Seine Sichtweise ist vielleicht ein wenig zu eindimensional ausgelegt.
Gesanglich gab es ganz sicher nichts auszusetzen, und doch fehlte mir
etwas, daß ich nur schwer in Worte fassen kann. Den Fürsten Jeletzky mit
dem neuen Ensemblemitglied Pavel BARANSKY zu besetzen, war ein cleverer
Schachzug. Der Bariton zeigte ein für die eigentliche Größe der Rolle
eine sehr ausgefeilte Darstellung und verfügt über schönes Material, aus
dem sich bestimmt noch etwas mehr herauskitzeln ließ, wenn der Sänger
sich in seiner Arie weniger angestrengt darauf konzentrieren würde, es
unbedingt richtig machen zu wollen. Es ist eigentlich alles da. Immerhin
gelingt es ihm, den Zuschauer zum Hinterfragen von Lisas Entscheidung
für Hermann zu bringen.
Die
Figur der Gräfin leidet unter der Besetzung mit Olive FREDRICKS. Man erwartet
von in dieser Partie nicht unbedingt jemanden mit einer makellos intakten
Stimme, aber über eine beeindruckende Bühnenpersönlichkeit sollte die
betreffende Sängerin wenigstens verfügen. So verpufften leider musikalische
wie szenische Effekte.
Wie
man mit einer kleinen Rolle Staat macht, zeigte Tamara GURA, deren quirlige
Pauline schon wegen ihrer bereits sehr interessanten und individuellen
Stimme im Mittelpunkt stand. Alexander TSYMBALYUKs Baß hat sich, seit
ich ihn das letzte Mal gehört habe, an Umfang und Klangfülle in etwa verdoppelt.
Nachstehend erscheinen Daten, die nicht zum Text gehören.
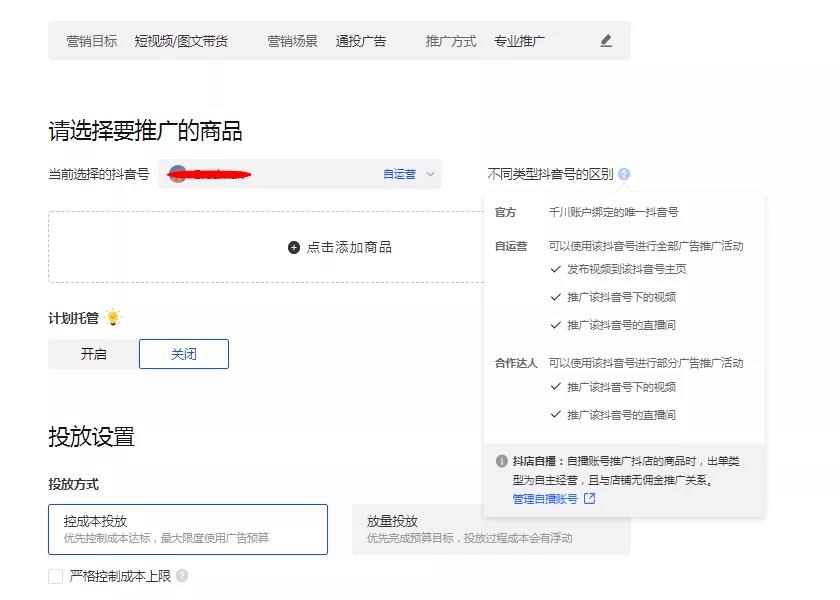
Task: Click the help icon beside 不同类型抖音号的区别
Action: (624, 174)
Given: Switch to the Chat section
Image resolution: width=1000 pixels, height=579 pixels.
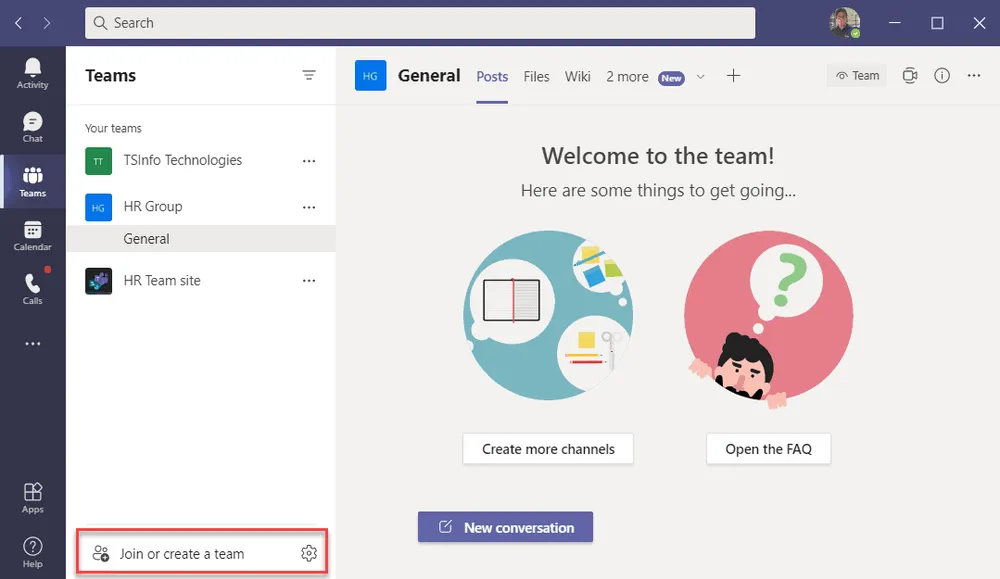Looking at the screenshot, I should (32, 125).
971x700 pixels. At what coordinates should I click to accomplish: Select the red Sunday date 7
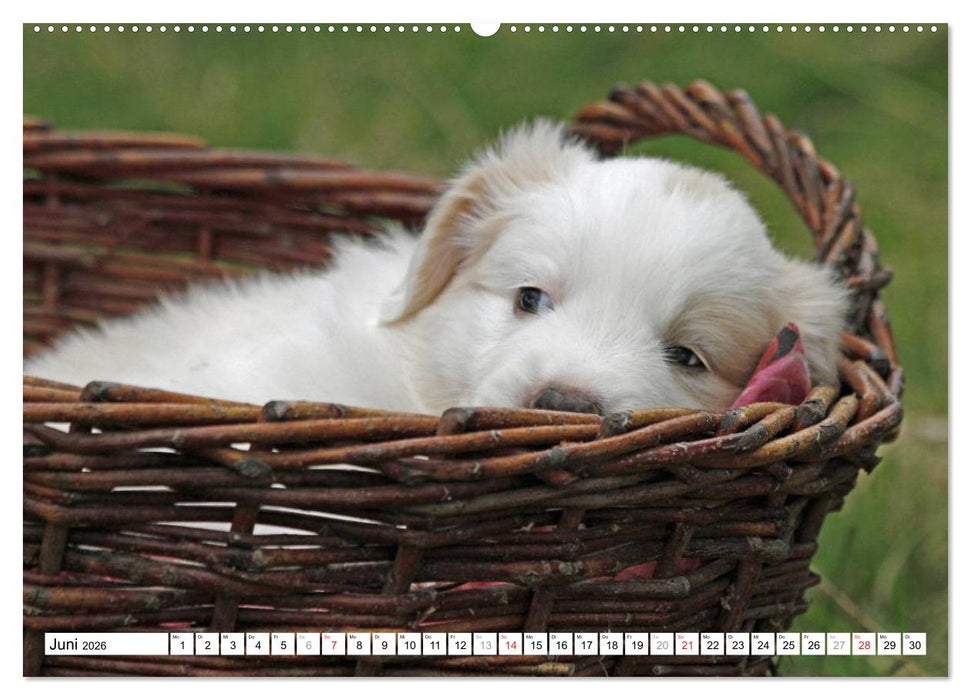332,645
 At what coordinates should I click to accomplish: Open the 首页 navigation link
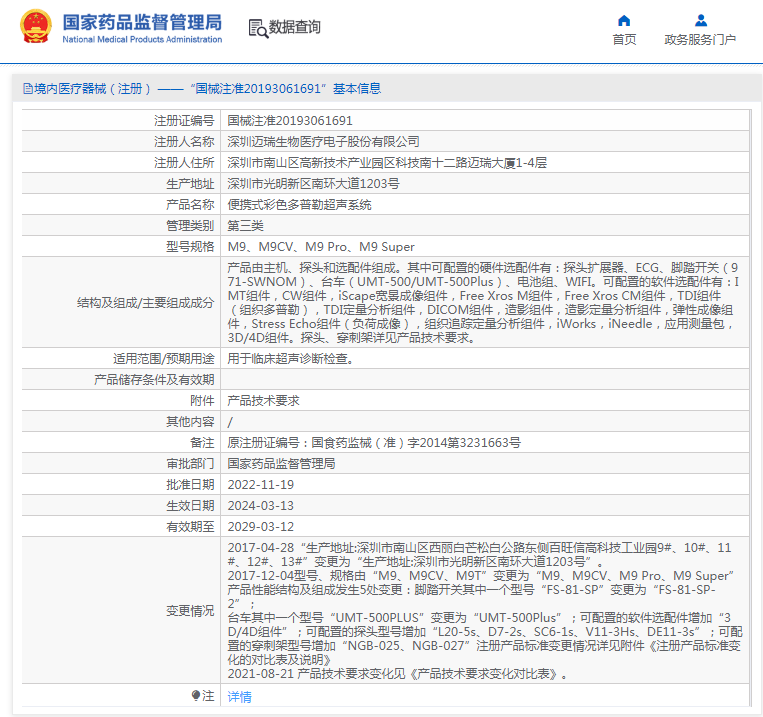624,40
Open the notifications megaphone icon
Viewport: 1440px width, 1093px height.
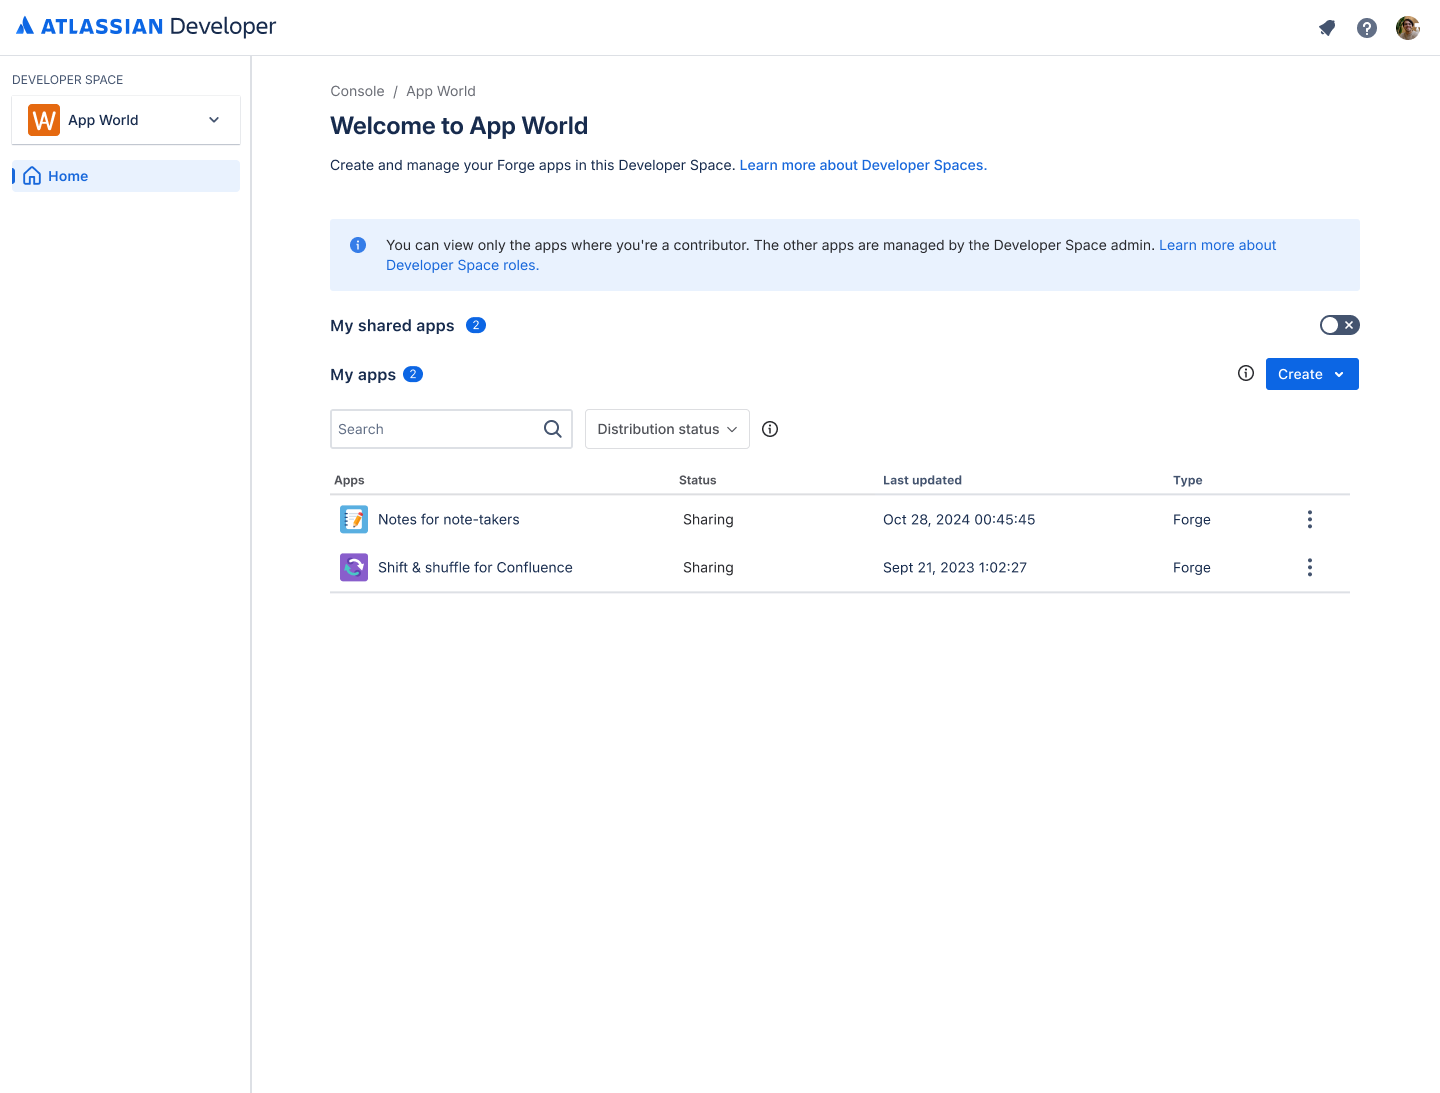tap(1327, 28)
Sein Surin hat zwar keine Chance im Neumeierschen Ensemble aufgenommen
zu werden, aber man möchte auf ihn auf der Hamburger Opernbühne ohnehin
nicht mehr verzichten.
Benjamin HULETT als Czekalinsky mit ausgesprochen schönen Tenor, Frieder
STRICKER (Tschaplitzky) und Wilhelm SCHWINGHAMMER (Narumoff) ergänzten
das Ensemble mit viel Sinn für darstellerische Lebendigkeit.
Zum
großen Teil erfreulich war bei der Aufführung in russischer Sprache die
Sprachbehandlung der Nicht-Muttersprachler unter den Solisten. Leider
waren die Übertitel an diesem Abend nicht so gut in Form.
Zudem
hatte der CHOR (Leitung: Florian CSIZMADIA) keinen besonders guten Abend.
Die Diktion litt ohnehin, doch es kamen auch musikalische Ungenauigkeiten,
die in einer gewissen Unkonzentriertheit zu liegen schienen.
Die
HAMBURGER PHILHARMONIKER boten erneut einen ausgezeichnet musizierten
Abend, bei dem nur das Blech hin und wieder etwas zu laut geriet. Dies
ist auch der einzigste Kritikpunkt an György G. RÁTH, der ansonsten eine
lupenreine Tschaikowsky-Interpretation mit viel Seele und Virtuosität
aus dem Graben zauberte. AHS
P.S.
an MK: Tpu kapmu!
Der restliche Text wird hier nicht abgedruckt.